The American Immigration Council does not endorse or oppose candidates for elected office. We aim to provide analysis regarding the implications of the election on the U.S. immigration system.

While some high-profile Republicans are looking for ways to increase their support among Latino voters, a new report from the Center for Immigration Studies calls for the Republican Party to basically give up on Latinos for the time being, while sticking to its anti-immigrant guns.

The report begins with the less-than-astounding discovery that the declining electoral fortunes of the Republican Party are inextricably linked to the demographic and political rise of the Latino population in the United States. However, rather than calling for any ideological readjustment on the part of Republican candidates who are so often perceived by Latinos as being hostile towards Latino issues, the report calls for Republicans to redouble their anti-immigration stance? Why? Because, only by reducing the flow of new Latino immigrants, who tend to have low incomes and little education and to therefore vote Democratic, will Latinos who are already here achieve the upward socio-economic mobility over time which is needed to become Republican. In other words, the CIS report offers not only a grim view of Republican political prospects, but a stereotypical and insulting portrayal of Latino voters who are perceived as too poor and ignorant to vote Republican, and who should therefore be ignored by Republican political strategists until they grow out of their Democratic phase.
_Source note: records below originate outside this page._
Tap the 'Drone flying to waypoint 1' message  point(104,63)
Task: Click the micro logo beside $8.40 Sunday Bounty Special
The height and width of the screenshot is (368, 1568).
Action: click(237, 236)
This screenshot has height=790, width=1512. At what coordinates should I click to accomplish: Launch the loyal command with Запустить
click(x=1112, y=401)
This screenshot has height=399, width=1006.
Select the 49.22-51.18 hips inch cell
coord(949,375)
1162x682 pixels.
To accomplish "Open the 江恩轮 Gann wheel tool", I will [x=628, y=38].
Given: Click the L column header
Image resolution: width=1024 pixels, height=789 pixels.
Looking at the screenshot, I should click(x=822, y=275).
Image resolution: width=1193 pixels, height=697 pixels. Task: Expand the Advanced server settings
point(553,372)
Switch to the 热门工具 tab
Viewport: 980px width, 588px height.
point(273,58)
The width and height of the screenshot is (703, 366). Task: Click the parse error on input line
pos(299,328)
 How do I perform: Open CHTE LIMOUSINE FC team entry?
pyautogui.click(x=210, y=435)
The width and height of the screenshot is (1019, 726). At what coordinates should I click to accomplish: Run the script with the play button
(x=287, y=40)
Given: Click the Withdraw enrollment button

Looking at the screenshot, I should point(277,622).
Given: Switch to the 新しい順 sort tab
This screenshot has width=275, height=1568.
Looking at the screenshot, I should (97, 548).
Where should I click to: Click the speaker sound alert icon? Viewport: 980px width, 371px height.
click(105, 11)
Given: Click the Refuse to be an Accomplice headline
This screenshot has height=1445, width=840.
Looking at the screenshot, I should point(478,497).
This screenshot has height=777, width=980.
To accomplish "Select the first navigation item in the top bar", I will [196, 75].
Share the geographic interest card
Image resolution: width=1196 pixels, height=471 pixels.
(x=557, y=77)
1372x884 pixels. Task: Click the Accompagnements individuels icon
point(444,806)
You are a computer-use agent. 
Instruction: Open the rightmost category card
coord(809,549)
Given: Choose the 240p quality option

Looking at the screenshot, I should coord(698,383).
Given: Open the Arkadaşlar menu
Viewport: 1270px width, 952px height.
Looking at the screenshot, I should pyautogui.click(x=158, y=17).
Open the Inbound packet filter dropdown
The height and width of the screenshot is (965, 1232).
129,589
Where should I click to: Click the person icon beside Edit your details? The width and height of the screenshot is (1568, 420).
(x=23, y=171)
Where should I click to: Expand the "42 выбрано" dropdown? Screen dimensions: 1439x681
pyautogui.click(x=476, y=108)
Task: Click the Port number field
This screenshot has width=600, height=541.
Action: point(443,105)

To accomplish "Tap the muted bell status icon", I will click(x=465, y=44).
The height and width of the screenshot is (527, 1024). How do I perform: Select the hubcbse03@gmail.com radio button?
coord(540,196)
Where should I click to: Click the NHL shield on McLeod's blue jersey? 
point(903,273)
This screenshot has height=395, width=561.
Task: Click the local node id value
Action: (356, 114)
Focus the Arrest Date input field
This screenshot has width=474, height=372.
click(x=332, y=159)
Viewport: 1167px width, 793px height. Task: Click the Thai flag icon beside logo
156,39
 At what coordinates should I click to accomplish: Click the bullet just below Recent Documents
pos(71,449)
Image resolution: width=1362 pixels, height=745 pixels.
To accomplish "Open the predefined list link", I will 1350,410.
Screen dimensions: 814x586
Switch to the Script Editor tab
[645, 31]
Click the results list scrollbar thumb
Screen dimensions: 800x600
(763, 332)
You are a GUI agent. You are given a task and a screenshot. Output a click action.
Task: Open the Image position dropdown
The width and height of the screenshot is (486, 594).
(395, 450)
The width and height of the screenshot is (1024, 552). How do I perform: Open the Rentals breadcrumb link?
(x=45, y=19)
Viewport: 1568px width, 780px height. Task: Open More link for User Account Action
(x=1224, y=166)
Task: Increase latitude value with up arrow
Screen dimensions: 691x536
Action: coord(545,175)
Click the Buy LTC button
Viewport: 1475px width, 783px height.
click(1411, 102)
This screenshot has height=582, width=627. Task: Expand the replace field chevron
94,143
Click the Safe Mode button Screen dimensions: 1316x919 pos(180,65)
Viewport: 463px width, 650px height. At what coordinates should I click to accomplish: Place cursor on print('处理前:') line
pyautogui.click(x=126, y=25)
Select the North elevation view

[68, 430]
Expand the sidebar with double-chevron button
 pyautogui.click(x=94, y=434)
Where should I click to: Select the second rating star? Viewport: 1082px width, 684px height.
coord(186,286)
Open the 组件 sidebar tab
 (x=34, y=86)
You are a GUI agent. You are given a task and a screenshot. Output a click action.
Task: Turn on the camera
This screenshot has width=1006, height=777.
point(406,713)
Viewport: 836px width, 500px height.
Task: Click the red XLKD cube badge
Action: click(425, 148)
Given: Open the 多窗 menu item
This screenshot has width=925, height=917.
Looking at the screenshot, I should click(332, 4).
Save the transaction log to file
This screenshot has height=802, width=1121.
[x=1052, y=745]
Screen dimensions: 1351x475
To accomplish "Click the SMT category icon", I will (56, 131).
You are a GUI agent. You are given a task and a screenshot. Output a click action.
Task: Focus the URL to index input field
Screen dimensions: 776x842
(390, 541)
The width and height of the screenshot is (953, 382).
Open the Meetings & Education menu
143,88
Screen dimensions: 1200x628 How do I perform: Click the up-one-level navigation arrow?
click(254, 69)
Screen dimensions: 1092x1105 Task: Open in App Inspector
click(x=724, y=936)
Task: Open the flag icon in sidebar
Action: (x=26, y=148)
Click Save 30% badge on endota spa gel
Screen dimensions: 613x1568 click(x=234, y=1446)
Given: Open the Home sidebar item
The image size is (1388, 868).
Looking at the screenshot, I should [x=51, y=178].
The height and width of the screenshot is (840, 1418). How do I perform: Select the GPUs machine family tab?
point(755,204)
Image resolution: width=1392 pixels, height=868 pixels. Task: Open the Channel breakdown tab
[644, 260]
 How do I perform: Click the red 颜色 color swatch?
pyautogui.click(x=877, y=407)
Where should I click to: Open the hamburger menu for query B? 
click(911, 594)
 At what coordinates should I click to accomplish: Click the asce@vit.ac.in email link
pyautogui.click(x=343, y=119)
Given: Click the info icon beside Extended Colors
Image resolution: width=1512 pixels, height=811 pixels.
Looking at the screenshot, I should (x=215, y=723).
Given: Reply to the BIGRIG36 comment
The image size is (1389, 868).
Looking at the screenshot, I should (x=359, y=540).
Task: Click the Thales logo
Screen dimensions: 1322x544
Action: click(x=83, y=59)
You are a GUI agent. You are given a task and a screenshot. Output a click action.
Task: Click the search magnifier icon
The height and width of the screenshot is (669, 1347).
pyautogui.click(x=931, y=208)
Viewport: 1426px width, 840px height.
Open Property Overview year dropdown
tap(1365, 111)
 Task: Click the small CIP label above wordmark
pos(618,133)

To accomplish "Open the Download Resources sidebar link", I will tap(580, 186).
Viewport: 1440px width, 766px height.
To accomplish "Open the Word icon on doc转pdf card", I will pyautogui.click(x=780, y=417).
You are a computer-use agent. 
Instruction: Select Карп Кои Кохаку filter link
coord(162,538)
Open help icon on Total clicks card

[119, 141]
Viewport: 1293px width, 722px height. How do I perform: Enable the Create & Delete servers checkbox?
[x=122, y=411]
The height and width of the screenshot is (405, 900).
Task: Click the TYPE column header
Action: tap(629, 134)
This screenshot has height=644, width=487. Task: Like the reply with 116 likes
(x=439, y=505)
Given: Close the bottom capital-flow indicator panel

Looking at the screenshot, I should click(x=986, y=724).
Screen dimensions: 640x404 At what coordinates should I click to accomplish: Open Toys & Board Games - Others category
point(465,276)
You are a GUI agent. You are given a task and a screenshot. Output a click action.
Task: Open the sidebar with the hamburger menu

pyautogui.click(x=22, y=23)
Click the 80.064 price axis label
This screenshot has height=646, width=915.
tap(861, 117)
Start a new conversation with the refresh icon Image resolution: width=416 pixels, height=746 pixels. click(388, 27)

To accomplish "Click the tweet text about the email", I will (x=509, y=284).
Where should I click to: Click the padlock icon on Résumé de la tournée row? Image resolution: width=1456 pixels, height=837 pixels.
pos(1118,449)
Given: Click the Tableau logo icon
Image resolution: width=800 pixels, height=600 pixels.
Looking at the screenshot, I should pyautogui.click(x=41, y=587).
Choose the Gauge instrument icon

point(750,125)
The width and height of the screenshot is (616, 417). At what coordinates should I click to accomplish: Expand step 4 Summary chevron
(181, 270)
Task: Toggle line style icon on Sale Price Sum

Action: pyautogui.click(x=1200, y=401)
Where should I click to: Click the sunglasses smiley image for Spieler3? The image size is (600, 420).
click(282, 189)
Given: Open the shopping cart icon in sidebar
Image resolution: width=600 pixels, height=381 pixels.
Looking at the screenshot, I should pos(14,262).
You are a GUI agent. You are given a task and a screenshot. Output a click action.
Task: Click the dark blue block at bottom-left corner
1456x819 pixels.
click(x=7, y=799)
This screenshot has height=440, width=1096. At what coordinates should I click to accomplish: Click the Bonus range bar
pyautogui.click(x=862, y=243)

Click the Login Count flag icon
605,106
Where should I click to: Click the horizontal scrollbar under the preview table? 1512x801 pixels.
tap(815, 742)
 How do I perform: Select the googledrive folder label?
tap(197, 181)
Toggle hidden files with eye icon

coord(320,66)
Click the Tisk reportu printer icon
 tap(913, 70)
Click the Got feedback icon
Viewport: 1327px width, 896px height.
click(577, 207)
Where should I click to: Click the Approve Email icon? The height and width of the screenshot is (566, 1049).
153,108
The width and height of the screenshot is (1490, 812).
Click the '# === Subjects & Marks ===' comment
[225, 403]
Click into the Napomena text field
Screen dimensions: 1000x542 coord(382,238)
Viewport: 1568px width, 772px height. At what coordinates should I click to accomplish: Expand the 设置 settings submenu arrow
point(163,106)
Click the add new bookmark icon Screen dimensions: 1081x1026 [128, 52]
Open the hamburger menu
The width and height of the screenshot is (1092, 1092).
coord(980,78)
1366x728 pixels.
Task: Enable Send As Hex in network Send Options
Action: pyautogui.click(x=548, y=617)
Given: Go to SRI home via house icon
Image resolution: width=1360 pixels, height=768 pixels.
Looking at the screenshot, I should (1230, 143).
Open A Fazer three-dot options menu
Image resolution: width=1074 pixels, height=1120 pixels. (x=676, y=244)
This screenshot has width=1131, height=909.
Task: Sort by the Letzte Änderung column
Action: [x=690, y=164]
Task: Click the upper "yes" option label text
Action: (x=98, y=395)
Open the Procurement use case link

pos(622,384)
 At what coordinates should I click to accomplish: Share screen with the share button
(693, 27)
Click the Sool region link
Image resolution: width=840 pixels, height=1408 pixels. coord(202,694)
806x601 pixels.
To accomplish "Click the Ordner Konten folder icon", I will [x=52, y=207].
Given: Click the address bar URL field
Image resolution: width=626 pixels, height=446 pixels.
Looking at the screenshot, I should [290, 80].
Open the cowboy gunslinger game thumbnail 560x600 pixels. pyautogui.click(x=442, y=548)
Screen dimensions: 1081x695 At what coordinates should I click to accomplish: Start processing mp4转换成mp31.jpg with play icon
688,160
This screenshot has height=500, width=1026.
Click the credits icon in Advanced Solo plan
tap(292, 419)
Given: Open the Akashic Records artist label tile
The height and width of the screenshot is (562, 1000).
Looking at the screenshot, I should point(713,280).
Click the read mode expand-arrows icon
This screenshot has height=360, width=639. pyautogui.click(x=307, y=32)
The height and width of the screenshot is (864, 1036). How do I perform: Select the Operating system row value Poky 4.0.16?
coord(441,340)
The report, entitled Immigration, Political Realignment, and the Demise of Republican Political Prospects, was authored by James G. Gimpel, a professor of government at the University of Maryland, College Park, and occasional contributor to the white supremacist, anti-Semitic, and anti-immigrant journal known as The Social Contract Press. (One of Social Contract’s more prominent publications is an edition of the 1973 racist French novel The Camp of the Saints, in which Western civilization is destroyed by dark-skinned immigrants from India.) Gimpel expends an inexplicable amount of effort demonstrating statistically the already well-known fact that the growth in the Latino electorate has yielded few votes for Republicans. He then explains that the only “hope for Republican success with immigrant voters lies mainly with the upward mobility and prosperity of Latinos, Asians, and others, something that will occur only with great difficulty given current levels of low-skill, wage-corrosive immigration.” That is, new immigrants will never become Republicans, so forget about them and focus instead on those Latinos and Asians who have become more “assimilated” and, therefore – presumably – more likely to vote Republican.

The report concludes that the Republican “party’s elites have failed to deliver a clear message that they want a pro-immigrant policy of reduced immigration and that these two goals are complementary. Such a policy would also prove to be the best means for moving immigrants toward the middle and upper income status that will promote their geographic and political mobility.” Put differently, Republicans must persuade wealthier and more established Latinos and Asians to turn against their more recently arrived family members, co-workers, and neighbors, who “concentrate in areas monopolized by Democratic Party politics into which they are easily socialized.” Apparently, an immigrant has not really become fully part of American society until he or she fervently supports a Republican Party that officially looks down upon immigrants.